(Work to be completed)
Rewrite the rows below, changing "Image resolution" to "Display resolution" everywhere and leaving everything else the same.
#####
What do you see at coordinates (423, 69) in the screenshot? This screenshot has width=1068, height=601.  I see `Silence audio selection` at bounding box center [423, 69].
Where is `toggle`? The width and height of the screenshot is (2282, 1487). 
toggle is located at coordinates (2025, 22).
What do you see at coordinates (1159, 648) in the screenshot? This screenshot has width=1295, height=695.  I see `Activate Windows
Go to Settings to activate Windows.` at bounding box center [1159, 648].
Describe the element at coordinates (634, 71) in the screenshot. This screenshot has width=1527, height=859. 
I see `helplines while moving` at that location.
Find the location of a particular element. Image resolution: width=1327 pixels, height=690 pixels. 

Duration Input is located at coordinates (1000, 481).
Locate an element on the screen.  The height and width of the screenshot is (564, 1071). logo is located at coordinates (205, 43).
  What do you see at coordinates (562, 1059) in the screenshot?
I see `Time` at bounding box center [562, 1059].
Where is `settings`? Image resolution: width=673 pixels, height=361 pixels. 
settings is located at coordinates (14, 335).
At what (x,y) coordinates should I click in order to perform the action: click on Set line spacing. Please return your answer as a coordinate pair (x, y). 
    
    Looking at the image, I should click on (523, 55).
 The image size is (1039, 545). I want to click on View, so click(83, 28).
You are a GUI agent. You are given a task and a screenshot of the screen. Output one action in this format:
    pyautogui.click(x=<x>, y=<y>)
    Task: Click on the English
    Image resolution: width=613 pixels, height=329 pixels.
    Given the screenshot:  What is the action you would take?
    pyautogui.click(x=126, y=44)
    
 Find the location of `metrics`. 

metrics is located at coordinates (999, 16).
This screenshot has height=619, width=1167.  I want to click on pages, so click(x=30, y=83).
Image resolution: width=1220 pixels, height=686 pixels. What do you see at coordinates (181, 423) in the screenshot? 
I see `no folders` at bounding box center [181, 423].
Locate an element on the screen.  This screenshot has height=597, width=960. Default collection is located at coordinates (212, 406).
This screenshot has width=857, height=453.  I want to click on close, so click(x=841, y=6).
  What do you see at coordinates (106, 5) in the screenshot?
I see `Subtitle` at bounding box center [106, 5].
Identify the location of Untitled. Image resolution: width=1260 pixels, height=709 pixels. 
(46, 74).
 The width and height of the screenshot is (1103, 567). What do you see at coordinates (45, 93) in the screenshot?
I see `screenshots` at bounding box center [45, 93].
#####
(Reply to the exercise)
What do you see at coordinates (423, 69) in the screenshot? This screenshot has width=1068, height=601.  I see `Silence audio selection` at bounding box center [423, 69].
Where is `toggle`? The width and height of the screenshot is (2282, 1487). 
toggle is located at coordinates (2025, 22).
What do you see at coordinates (1159, 648) in the screenshot? This screenshot has width=1295, height=695.  I see `Activate Windows
Go to Settings to activate Windows.` at bounding box center [1159, 648].
Describe the element at coordinates (634, 71) in the screenshot. This screenshot has width=1527, height=859. 
I see `helplines while moving` at that location.
Find the location of a particular element. Display resolution: width=1327 pixels, height=690 pixels. 

Duration Input is located at coordinates (1000, 481).
Locate an element on the screen.  The height and width of the screenshot is (564, 1071). logo is located at coordinates (205, 43).
  What do you see at coordinates (562, 1059) in the screenshot?
I see `Time` at bounding box center [562, 1059].
Where is `settings`? Display resolution: width=673 pixels, height=361 pixels. 
settings is located at coordinates (14, 335).
At what (x,y) coordinates should I click in order to perform the action: click on Set line spacing. Please return your answer as a coordinate pair (x, y). 
    
    Looking at the image, I should click on (523, 55).
 The image size is (1039, 545). I want to click on View, so click(83, 28).
You are a GUI agent. You are given a task and a screenshot of the screen. Output one action in this format:
    pyautogui.click(x=<x>, y=<y>)
    Task: Click on the English
    Display resolution: width=613 pixels, height=329 pixels.
    Given the screenshot:  What is the action you would take?
    pyautogui.click(x=126, y=44)
    
 Find the location of `metrics`. 

metrics is located at coordinates (999, 16).
This screenshot has height=619, width=1167.  I want to click on pages, so click(x=30, y=83).
Display resolution: width=1220 pixels, height=686 pixels. What do you see at coordinates (181, 423) in the screenshot? 
I see `no folders` at bounding box center [181, 423].
Locate an element on the screen.  This screenshot has height=597, width=960. Default collection is located at coordinates (212, 406).
This screenshot has width=857, height=453.  I want to click on close, so click(x=841, y=6).
  What do you see at coordinates (106, 5) in the screenshot?
I see `Subtitle` at bounding box center [106, 5].
Identify the location of Untitled. Display resolution: width=1260 pixels, height=709 pixels. 
(46, 74).
 The width and height of the screenshot is (1103, 567). What do you see at coordinates (45, 93) in the screenshot?
I see `screenshots` at bounding box center [45, 93].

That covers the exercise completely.